→ **Texte**:
----------
TRIBUNAL
JUDICIAIRE
DE PARIS
3ème chambre
1ère section
No RG 19/14267
No Portalis 352J-W-B7D-CRIN6
No MINUTE :
Assignation du :
28 novembre 2019
JUGEMENT
rendu le 16 février 2023
DEMANDERESSE
Madame [G] [I]
[Adresse 4]
[Localité 1] (GRÈCE)
représentée par Me Eric ALLIGNE, avocat au barreau de PARIS, vestiaire #C2458
DÉFENDERESSES
Société HERMES INTERNATIONAL
[Adresse 3]
[Localité 5]
représentée par Me Pascal LEFORT de la SELARL DUCLOS THORNE MOLLET-VIEVILLE, avocat au barreau de PARIS, vestiaire #P0075
Société SERVICES MARKETING DIVERSIFIES (anciennement dénommée PUBLICIS ACTIV FRANCE) - Intervenante volontaire
[Adresse 2]
[Localité 5]
représentée par Me Bruno RYTERBAND, avocat au barreau de PARIS, vestiaire #A0798
COMPOSITION DU TRIBUNAL
Nathalie SABOTIER, 1ère vice-présidente adjointe
Elodie GUENNEC, Vice-présidente
Malik CHAPUIS, Juge,
assistés de Caroline REBOUL, Greffière
DEBATS
A l'audience du 24 octobre 2022 tenue en audience publique, avis a été donné aux parties que le jugement serait rendu par mise à disposition au greffe le 12 janvier 2023. Le délibéré a été prorogé au 16 février 2023.
JUGEMENT
Prononcé publiquement par mise à disposition au greffe
Contradictoire
En premier ressort
EXPOSÉ DU LITIGE :
1. Mme [G] [I] se présente comme diplômée en science, ainsi que dans différents domaines artistiques, et comme auteur de photographies, qu'elle a divulguées sous le nom de [G] [M], sur son site internet, et à l'occasion d'expositions organisées aussi bien dans son pays, la Grèce, qu'à l'étranger.
----------
→ **Consignes**:
[A] Répondez à ces questions sur le jugement :
(i) À quelle date l'assignation a-t-elle été délivrée ?
(ii) Sous quelle dénomination la société Services Marketing Diversifiés était-elle connue auparavant ?
(iii) À quelle date le délibéré a-t-il été prorogé ?
[B] Poursuivez l'exposé du litige du jugement rendu par le tribunal judiciaire de Paris, à la suite de son premier paragraphe numéroté.
Les lignes suivantes proviennent d'une autre source que le jugement.

→ **Lignes fournies**:
----------
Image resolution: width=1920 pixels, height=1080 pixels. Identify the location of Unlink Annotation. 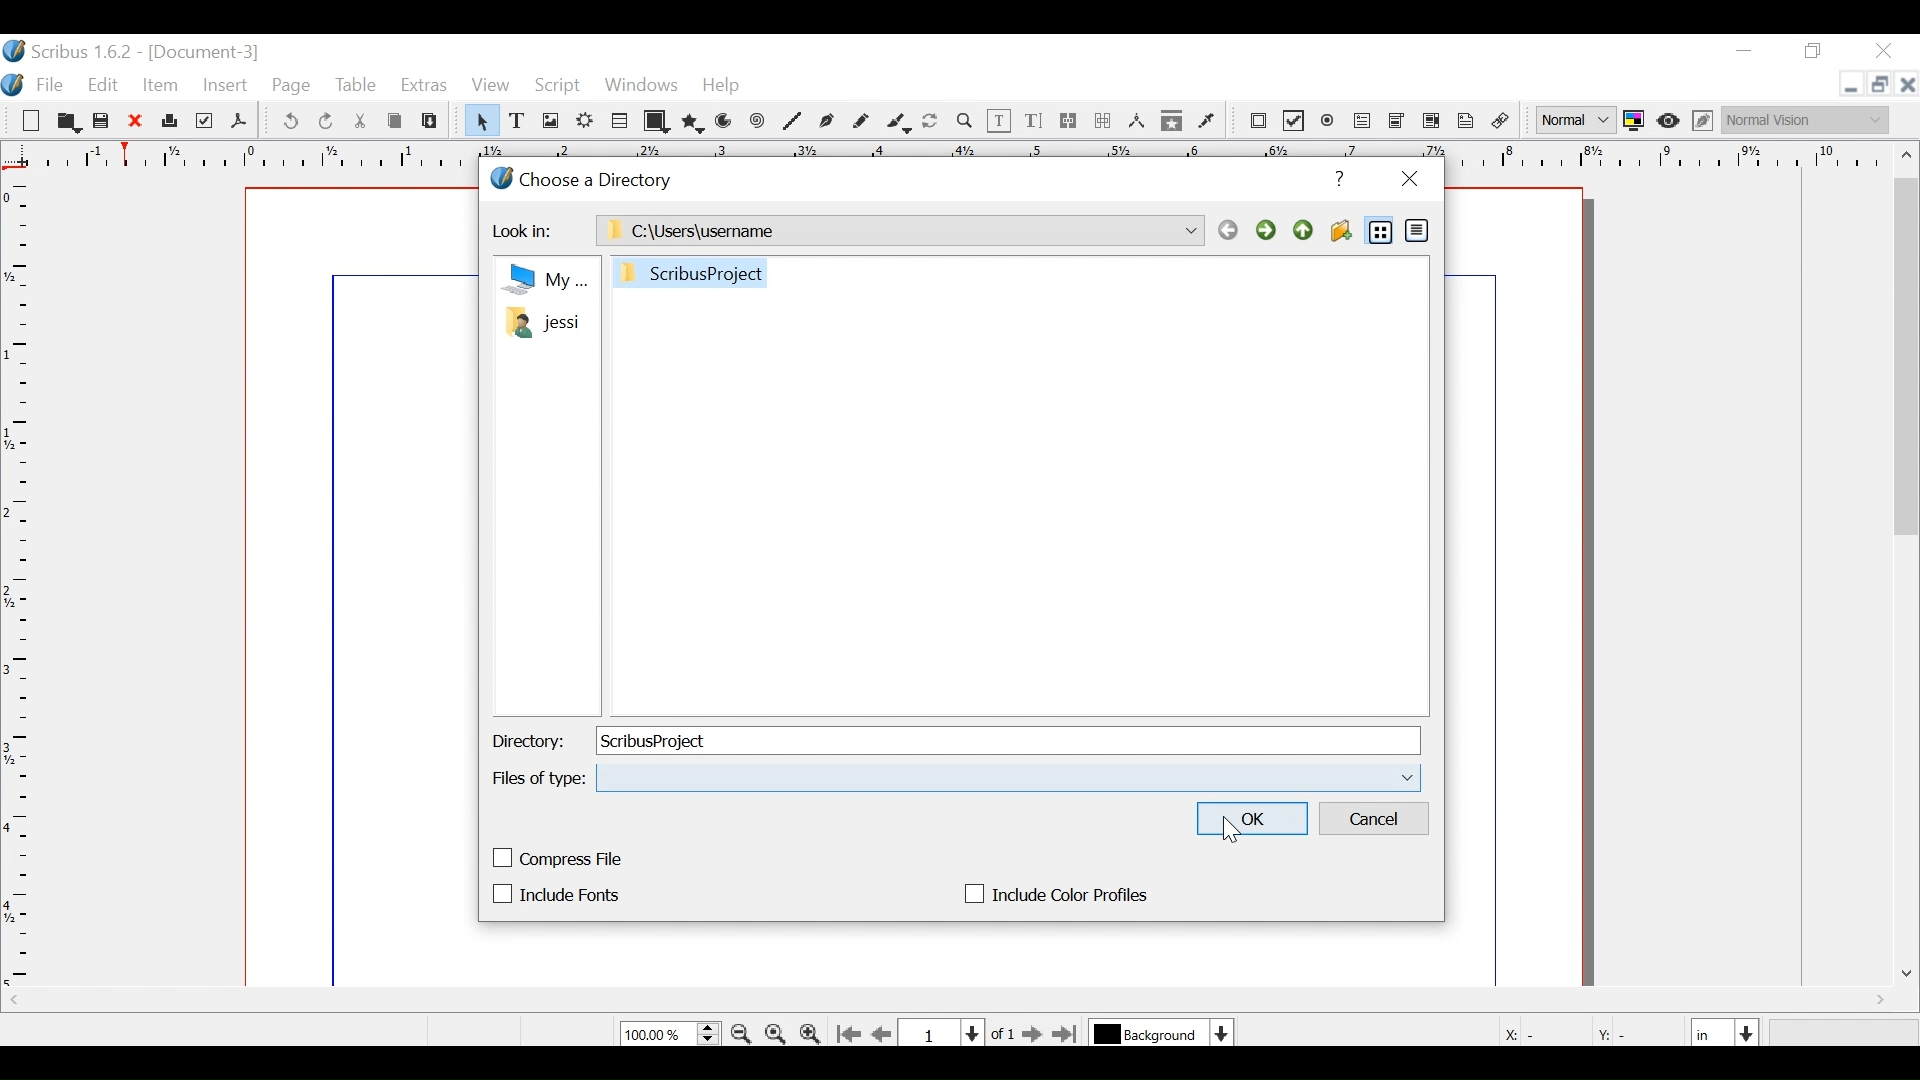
----------
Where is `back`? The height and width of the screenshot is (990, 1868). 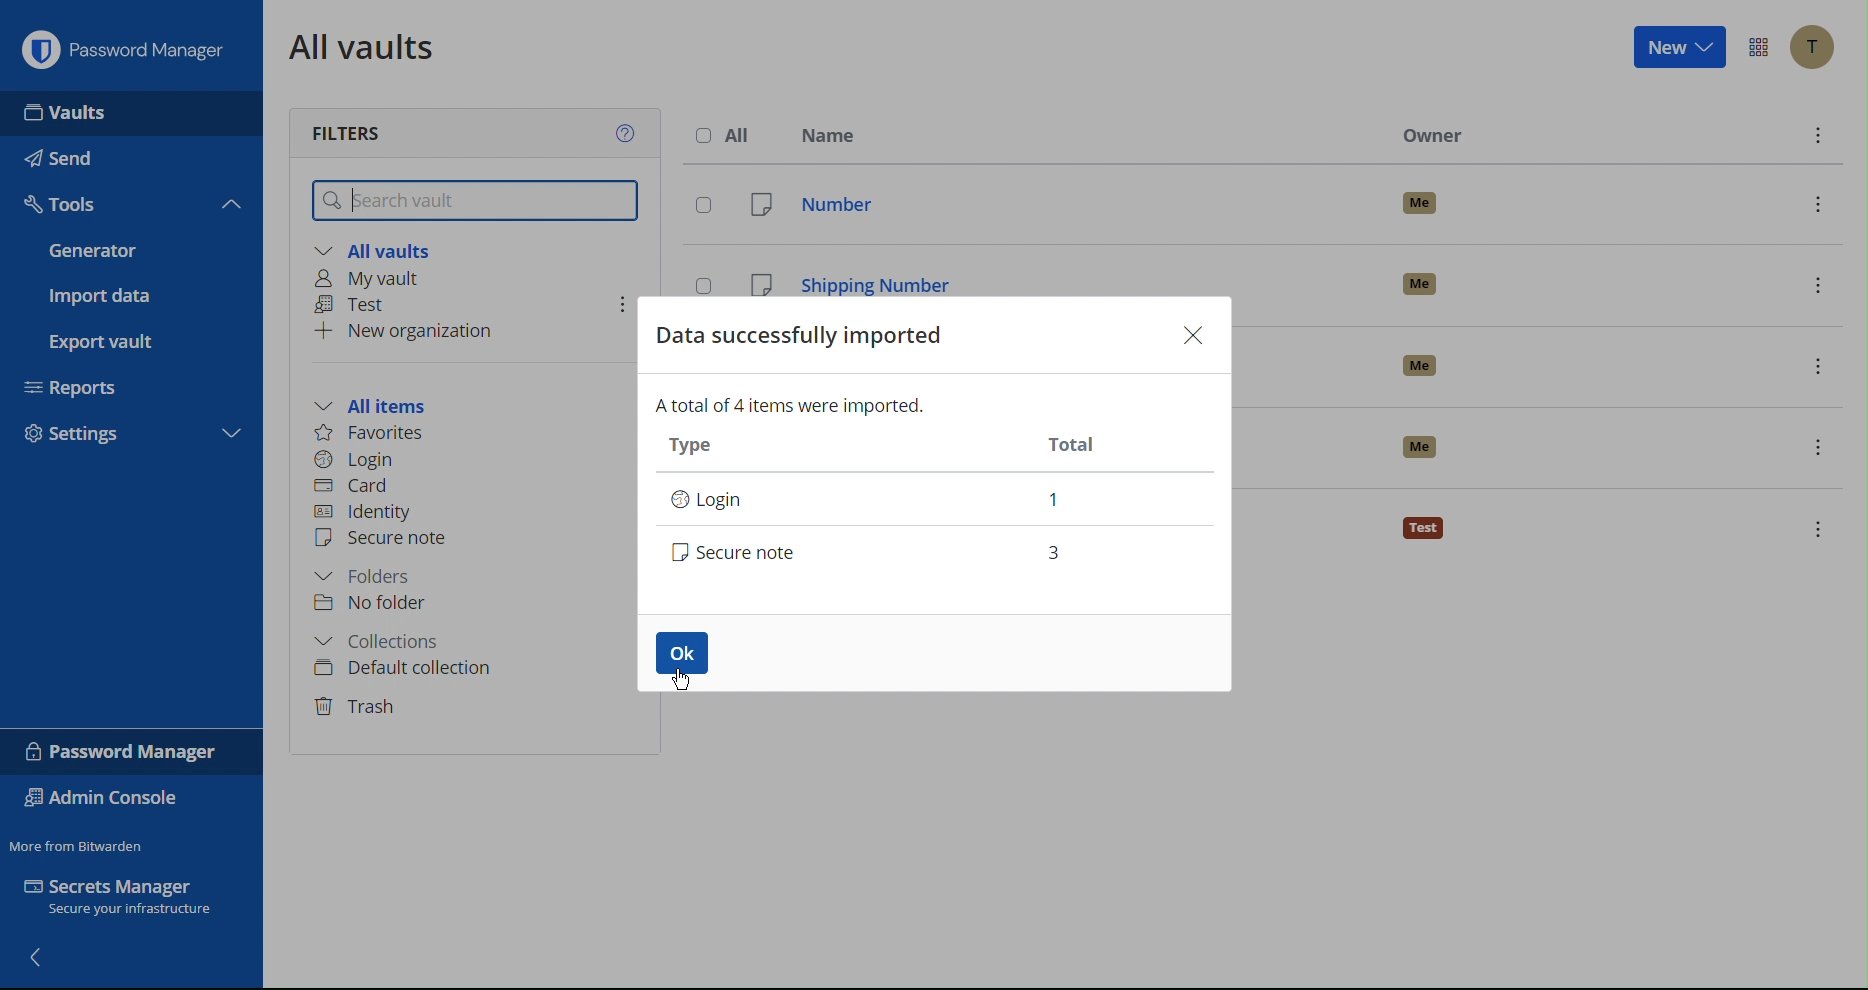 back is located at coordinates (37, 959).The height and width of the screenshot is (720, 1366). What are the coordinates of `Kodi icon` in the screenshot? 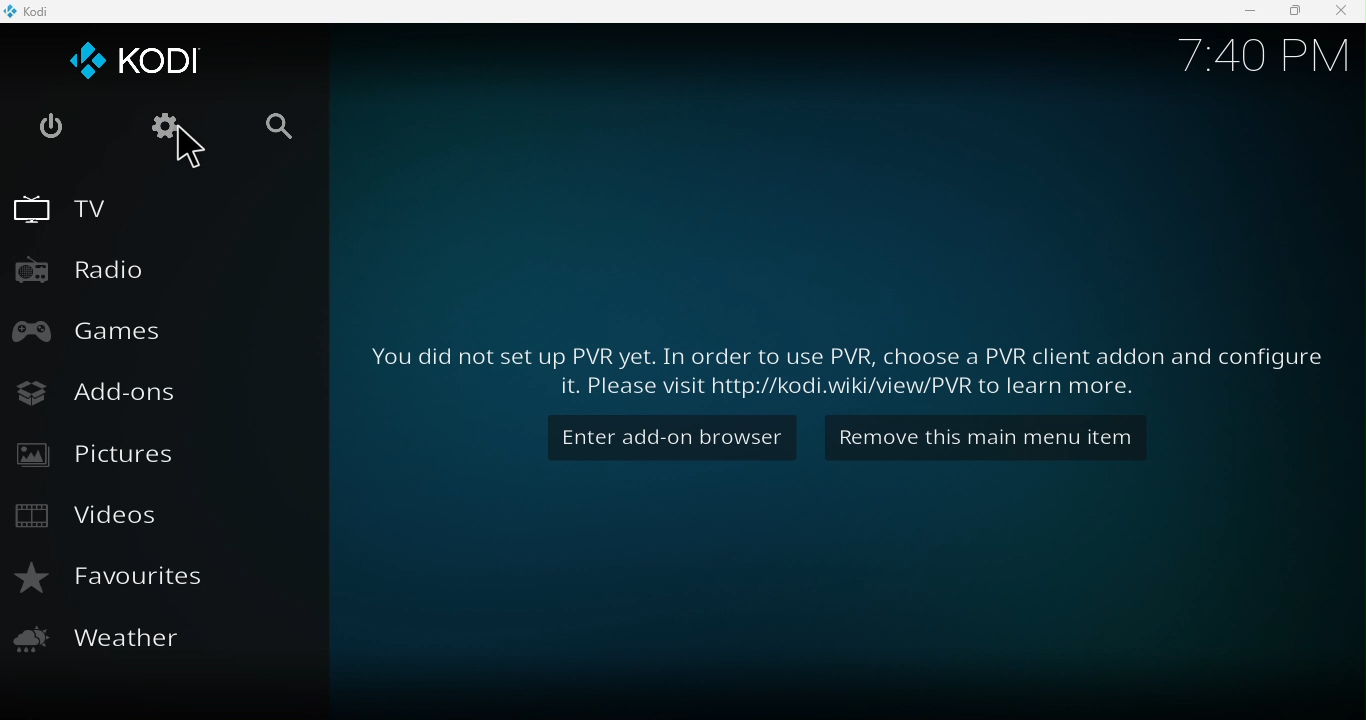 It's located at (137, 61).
----------
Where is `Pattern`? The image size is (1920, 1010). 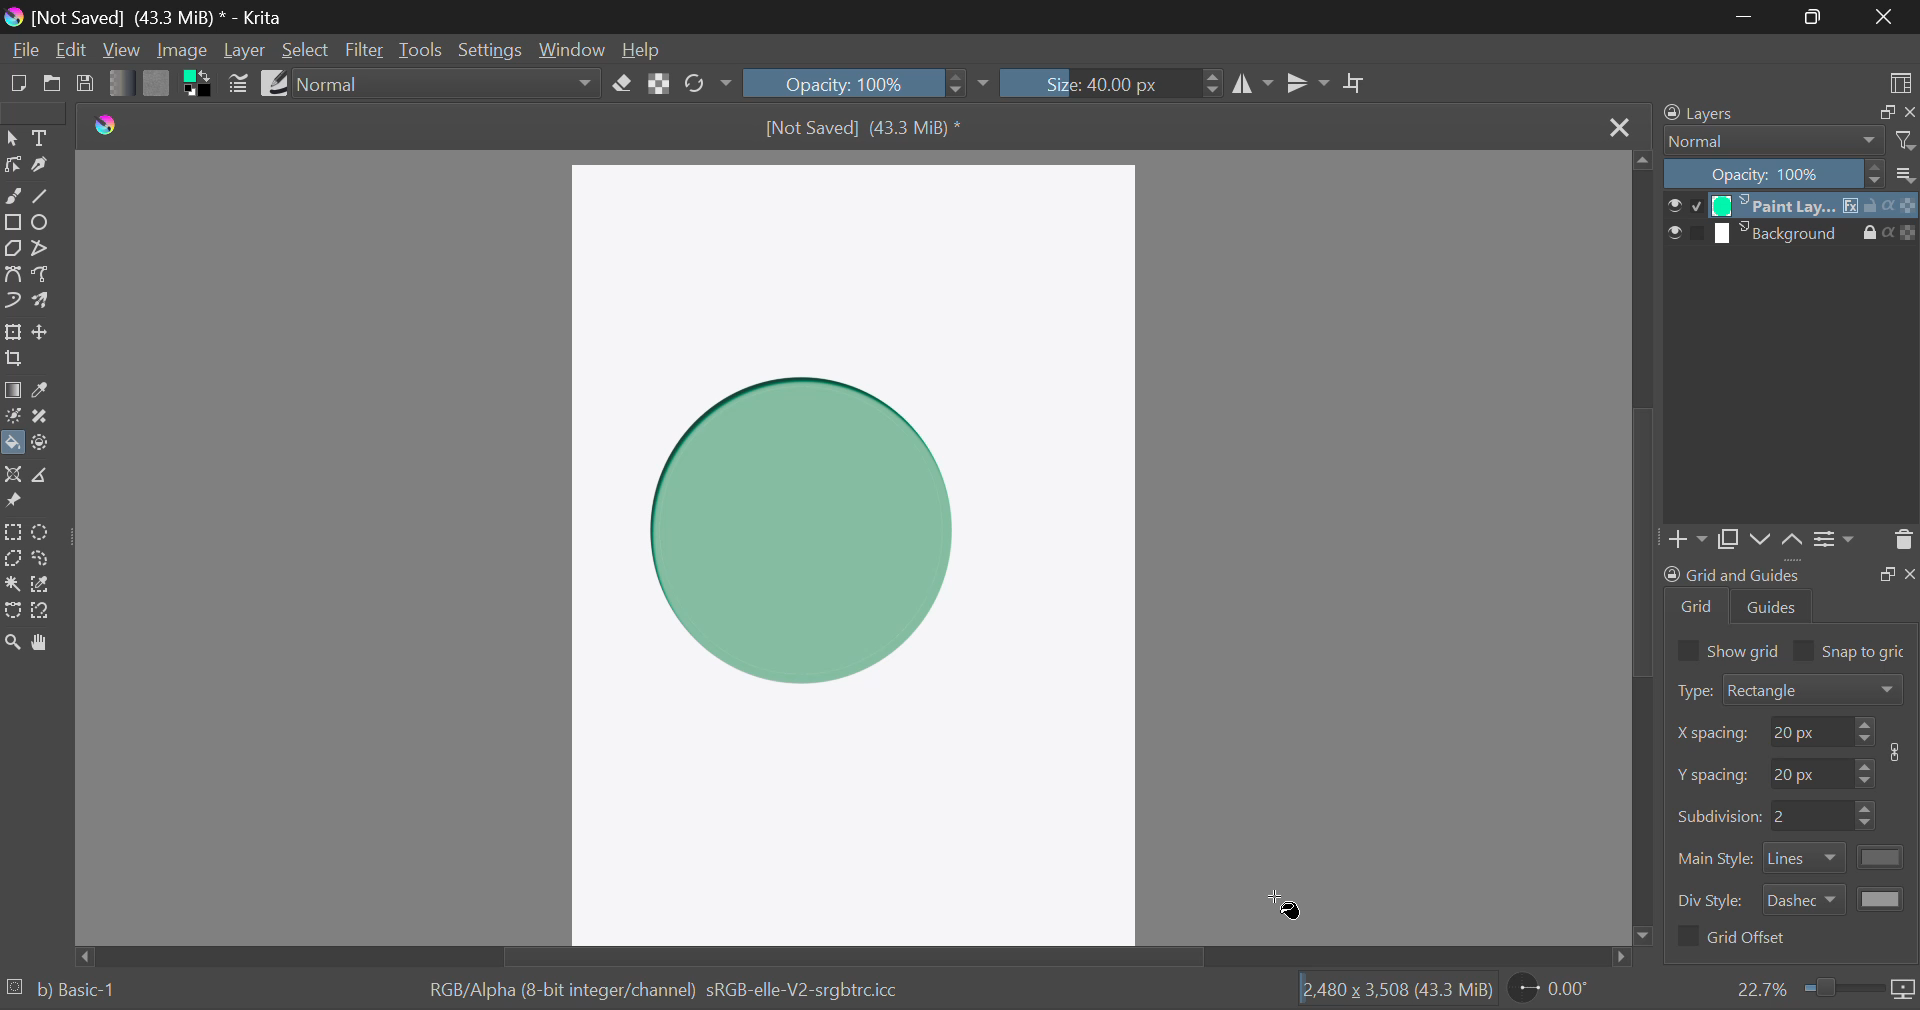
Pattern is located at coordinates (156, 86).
----------
→ **Les réponses**:
[A]
(i) Le 28 novembre 2019.
(ii) Publicis Activ France.
(iii) Au 16 février 2023.

[B]
2. Dans le cadre de cette activité, elle indique être l'auteur, entre 2006 et 2008, d'une série de clichés rassemblés sous le titre "Ecology of dance", inspirés de l'art grec ancien et représentant des personnages dansant "au rythme de la nature". Parmi cette série, figurent quatre clichés intitulés "Firebird" représentant l'artiste dansant en équilibre sur un rocher surplombant la mer vêtue d'une robe multicolore à dominante rouge comportant des voiles en mouvement.
3. Mme [G] [I] expose encore être l'auteur de nombreuses autres oeuvres et d'une oeuvre audiovisuelle partagée sur la plate-forme Youtube en 2011.
4. Mme [I] expose que la société Hermes International a fait paraître entre 2010 et 2016 différentes campagnes promotionnelles utilisant des clichés réalisés en Grèce, constituant selon elle des contrefaçons de son oeuvre, dans des conditions telles qu'en 2019, les photographies "Firebird" diffusées sur le site Pinterest étaient intitulées "Hermes Campaign, Greece", tandis qu'une recherche sur le moteur de la société Google avec les mots clés "Hermes Campaign, Greece" amenait comme résultats les photographies de sa série "Firebird".
5. Après avoir vainement mis en demeure la société Hermes International de cesser ces agissements, Mme [G] [I] l'a, par acte d'huissier du 28 novembre 2019, faite assigner devant le tribunal judiciaire de Paris en contrefaçon de droits d'auteur.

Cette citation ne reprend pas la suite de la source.